Ultralytics YOLO [1] (You Only Look Once) is one of the most widely used computer vision frameworks. It is fast, accurate, and well supported, with a range of model sizes (from nano to extra-large) so you can trade off speed and accuracy for edge or server deployment. Training and inference are straightforward with a Python API and practical documentation, and the ecosystem features readily available pretrained weights, support for standard datasets (e.g. COCO), and ongoing active model development, as exemplified by recent advancements in YOLO11.

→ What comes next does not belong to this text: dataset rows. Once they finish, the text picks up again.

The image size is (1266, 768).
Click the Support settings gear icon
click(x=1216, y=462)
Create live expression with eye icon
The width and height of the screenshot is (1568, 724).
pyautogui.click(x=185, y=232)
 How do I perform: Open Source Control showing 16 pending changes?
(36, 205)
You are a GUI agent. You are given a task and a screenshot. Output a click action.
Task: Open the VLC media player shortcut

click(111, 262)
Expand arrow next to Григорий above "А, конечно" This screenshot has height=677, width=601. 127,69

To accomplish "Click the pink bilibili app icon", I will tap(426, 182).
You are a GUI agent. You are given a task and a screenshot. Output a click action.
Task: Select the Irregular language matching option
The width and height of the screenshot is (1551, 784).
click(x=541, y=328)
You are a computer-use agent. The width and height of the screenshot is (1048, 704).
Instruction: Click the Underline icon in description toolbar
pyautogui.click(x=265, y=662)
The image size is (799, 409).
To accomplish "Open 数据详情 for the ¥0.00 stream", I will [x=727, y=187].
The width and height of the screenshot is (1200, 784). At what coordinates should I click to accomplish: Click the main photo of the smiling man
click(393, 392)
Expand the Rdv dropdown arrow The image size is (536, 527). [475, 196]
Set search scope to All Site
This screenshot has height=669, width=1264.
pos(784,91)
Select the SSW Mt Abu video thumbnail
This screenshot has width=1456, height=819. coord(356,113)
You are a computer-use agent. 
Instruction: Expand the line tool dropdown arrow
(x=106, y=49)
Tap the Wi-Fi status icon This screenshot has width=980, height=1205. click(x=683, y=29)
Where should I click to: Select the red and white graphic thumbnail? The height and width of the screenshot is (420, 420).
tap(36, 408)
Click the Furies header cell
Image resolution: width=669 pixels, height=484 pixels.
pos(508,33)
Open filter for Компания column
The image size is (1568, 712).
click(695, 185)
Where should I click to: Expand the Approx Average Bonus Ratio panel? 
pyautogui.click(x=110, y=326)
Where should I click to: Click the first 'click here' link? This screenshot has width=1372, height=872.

For teams adopting computer vision (CV) tasks on Databricks, Ultralytics YOLO is a practical choice for both prototyping and production pipelines. The framework supports multiple CV tasks— object detection, classification, segmentation, pose estimation, and oriented bounding boxes (OBB) —each with models in several sizes (nano to extra-large, often denoted as n, s, m, l, x).
Figure 1: Common computer vision tasks and their associated annotation type.
This post demonstrates a single-node workflow for training an object detection model on Databricks AI Runtime — scalable, serverless NVIDIA GPU compute. We use the nano YOLO model, YOLO11n, for real-time performance that outputs bounding boxes, class labels, and confidence scores. The process covers training YOLO11n on the COCO128 dataset (demo-only; refer to Data preparation for production guidance) and deploying it to Model Serving. Deployment includes a custom MLflow Pyfunc wrapper to handle base64 image input to the YOLO model and structured bounding-box output from model prediction.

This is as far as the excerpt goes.